Gesa Lücker ist eine Zauberin der unterschiedlichen Klangwelten und der Tiefe des Ausdrucks! Sie hat es verstanden diesem historischen Flügel noch ganz neue, nie gehörte Klangebenen und Klangfarben abzugewinnen. Sie ging immer tiefer in die Klangmöglichkeiten dieses Instrumentes hinein und brachte es mit ihren hochdifferenzierten Anschlagstechniken fertig, diesen Werken neues Leben einzuhauchen. Die Zuhörer belohnten dies mit absolut konzentriertem Zuhören, was natürlich zu einer Wechselwirkung mit der Pianistin führte und eine äußerst positive Auswirkung zeigte. „Ich wurde während des Spielens vom Publikum getragen“, sagte Gesa Lücker. „Das hat mich in meinem Spiel sehr inspiriert.“
Nach der Pause hörte das Publikum Robert Schumanns „Carnaval op. 9“, einen aus kurzen Charakterstücken bestehenden Klavierzyklus, den Schumann in einer Zeit schrieb, in der er mit Ernestine von Fricken verlobt war. Sie stammte aus dem Städtchen Asch. Schumann nahm diese Buchstaben der Stadt, setzte sie in Töne (A-Es-C-H) und kreierte so dieses Motiv als Grundlage für die gesamte Komposition. Gesa Lücker gelang es, diese Charakterstücke einzeln in sich abgeschlossen zu einem musikalischen Hochgenuss werden zu lassen, ohne jedoch „das Ganze“ aus den Augen zu verlieren, wodurch sie es vermochte, den Spannungsbogen über den gesamten Klavierzyklus zu halten. Eine ungeheure Aufgabe für einen Pianisten, das Publikum über eine so lange Spieldauer in seiner Aufmerksamkeit bei der Stange zu halten. Auch hier stach Gesa Lücker mit ihrem ausdifferenzierten Anschlag, der vielfältigen Farbgebung und Klanggestaltung der unterschiedlichen Miniaturen sowie der feinen Ausarbeitung des Motivs in seiner so charakterlichen Unterschiedlichkeit hervor.

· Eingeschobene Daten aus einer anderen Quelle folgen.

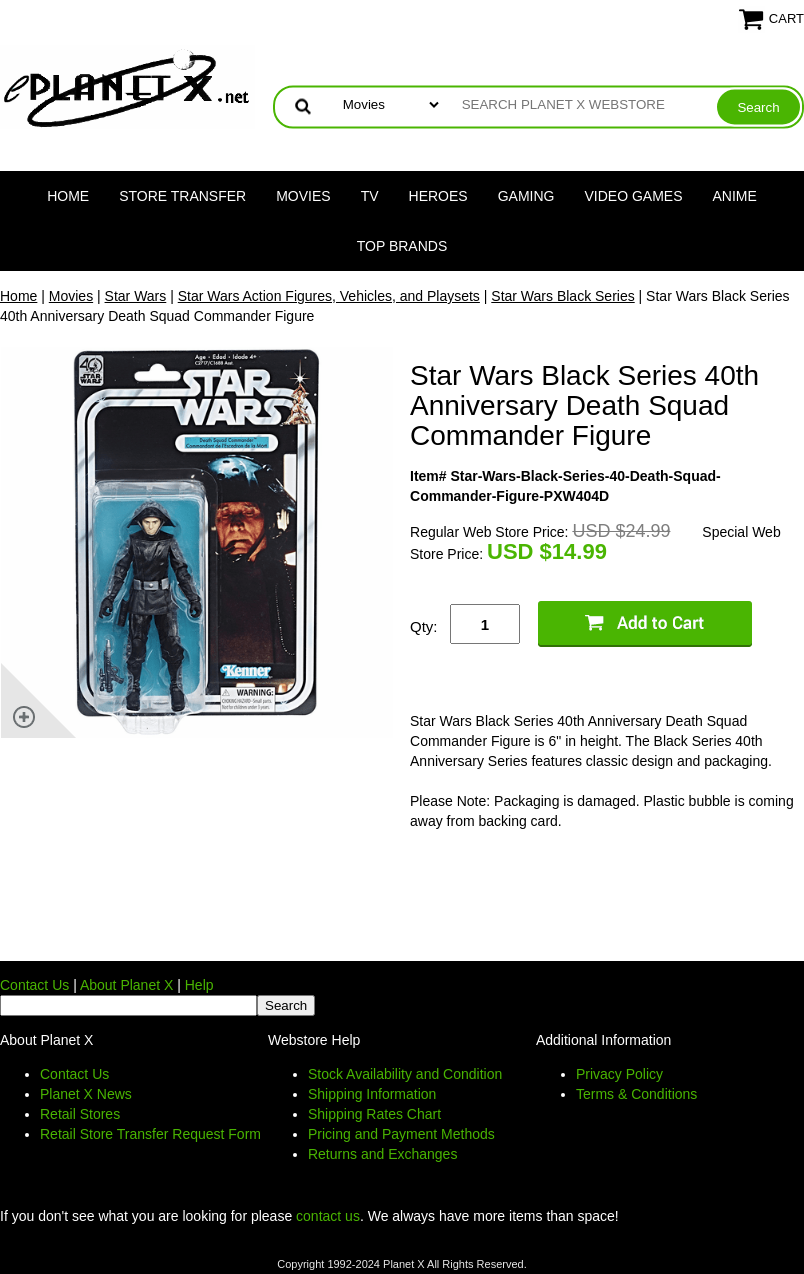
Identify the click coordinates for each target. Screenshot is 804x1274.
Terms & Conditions (636, 1094)
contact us (328, 1216)
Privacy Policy (619, 1074)
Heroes (438, 196)
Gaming (526, 196)
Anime (735, 196)
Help (199, 985)
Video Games (633, 196)
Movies (303, 196)
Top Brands (402, 246)
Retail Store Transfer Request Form (150, 1134)
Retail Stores (80, 1114)
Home (68, 196)
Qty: (424, 626)
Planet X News (86, 1094)
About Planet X (126, 985)
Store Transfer (182, 196)
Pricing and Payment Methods (401, 1134)
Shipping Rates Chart (374, 1114)
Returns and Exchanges (382, 1154)
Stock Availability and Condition (405, 1074)
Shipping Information (372, 1094)
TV (370, 196)
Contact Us (34, 985)
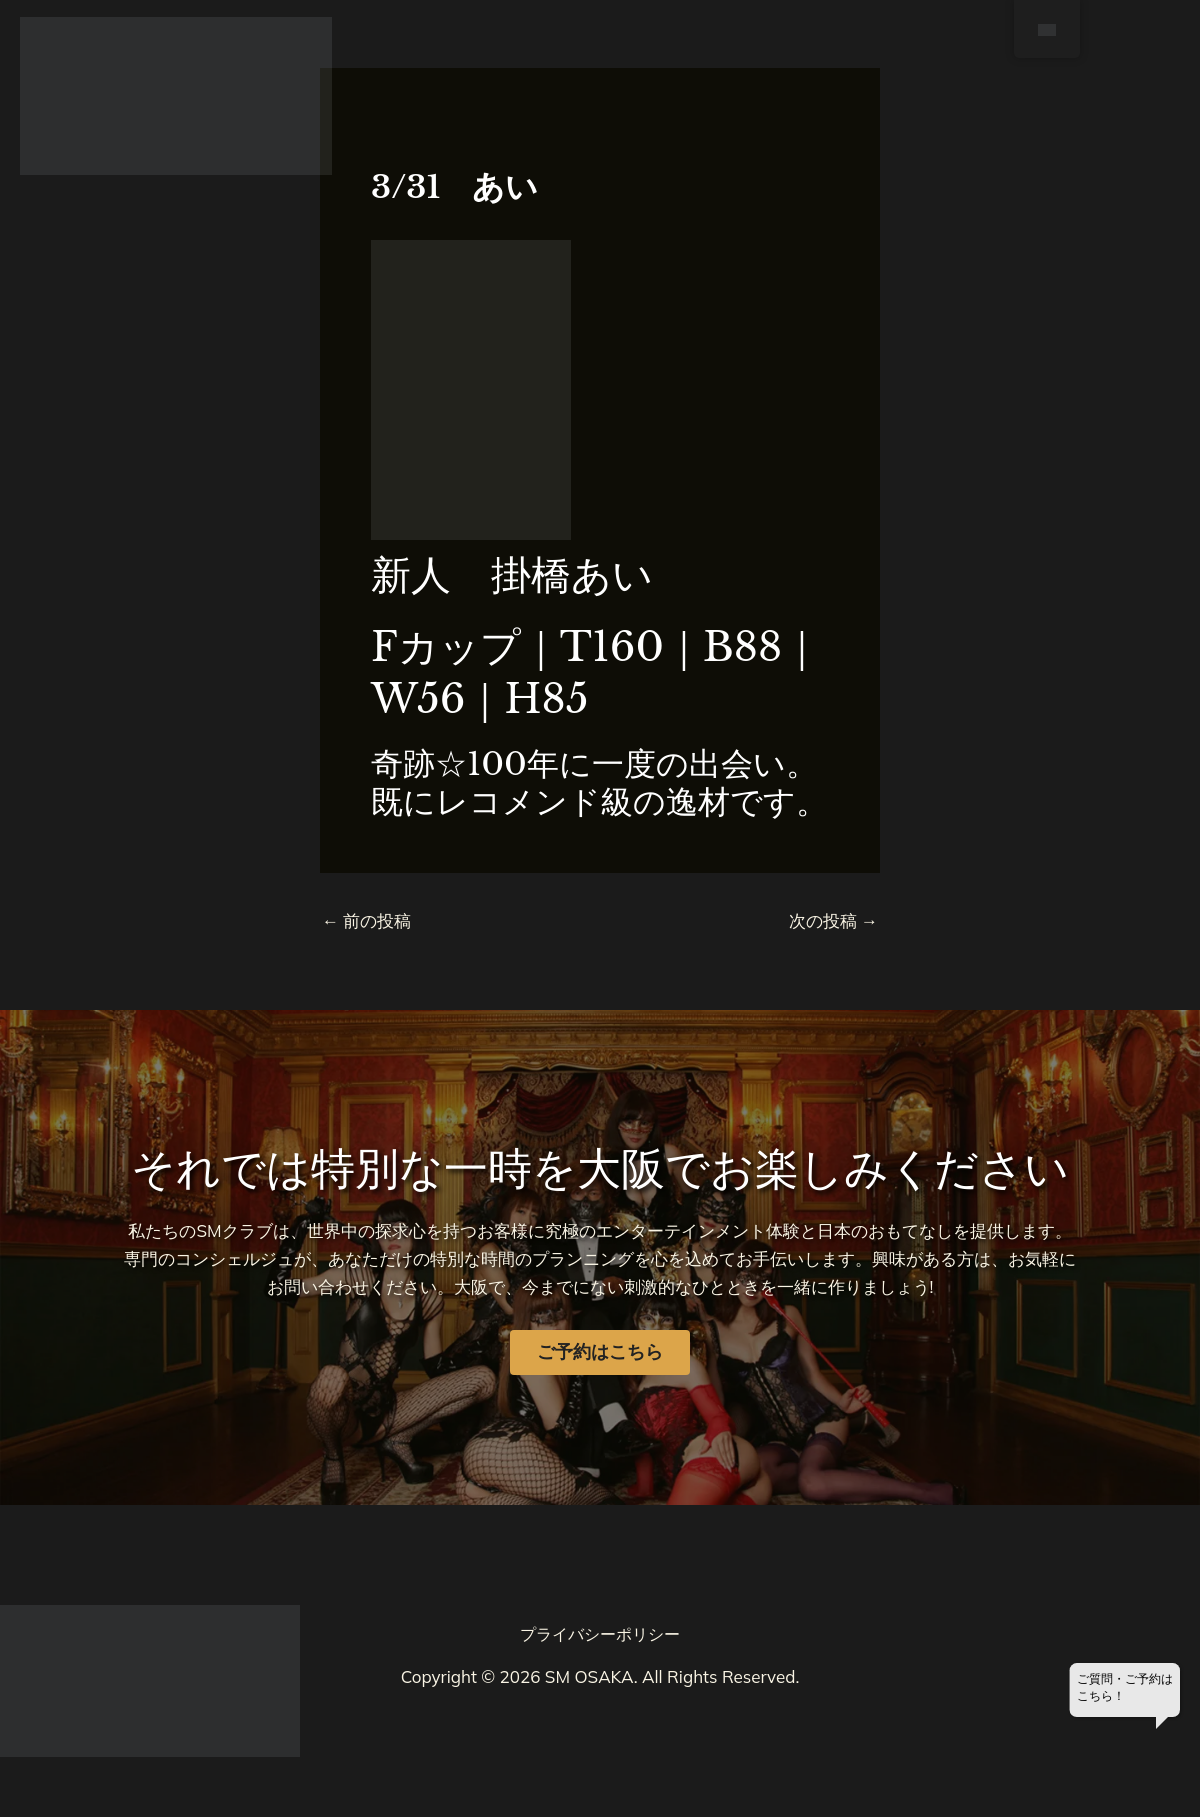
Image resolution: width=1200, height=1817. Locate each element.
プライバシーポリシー (600, 1634)
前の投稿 (366, 920)
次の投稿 (833, 920)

Besonders viel Arbeit machte sich Lücker mit der Differenzierung der Dynamik: Piano und Forte mit all ihren Zwischentönungen arbeitete sie ganz akribisch mit den größtmöglichen Abstufungen heraus. Selbst bei technisch sehr schnellen Passagen konnte sie diese dynamische Vielfältigkeit beibehalten. Auch deswegen wurde das gesamte Konzert zu einem besonderen Hörgenuss.
Dies immer begleitet von einer höchst technischen Präzision des Spiels und einer sehr konzentrierten Darbietung auf musikalisch allerhöchstem Niveau. So blieb dem Publikum nur noch der nicht enden wollende Applaus als Dank an Gesa Lücker.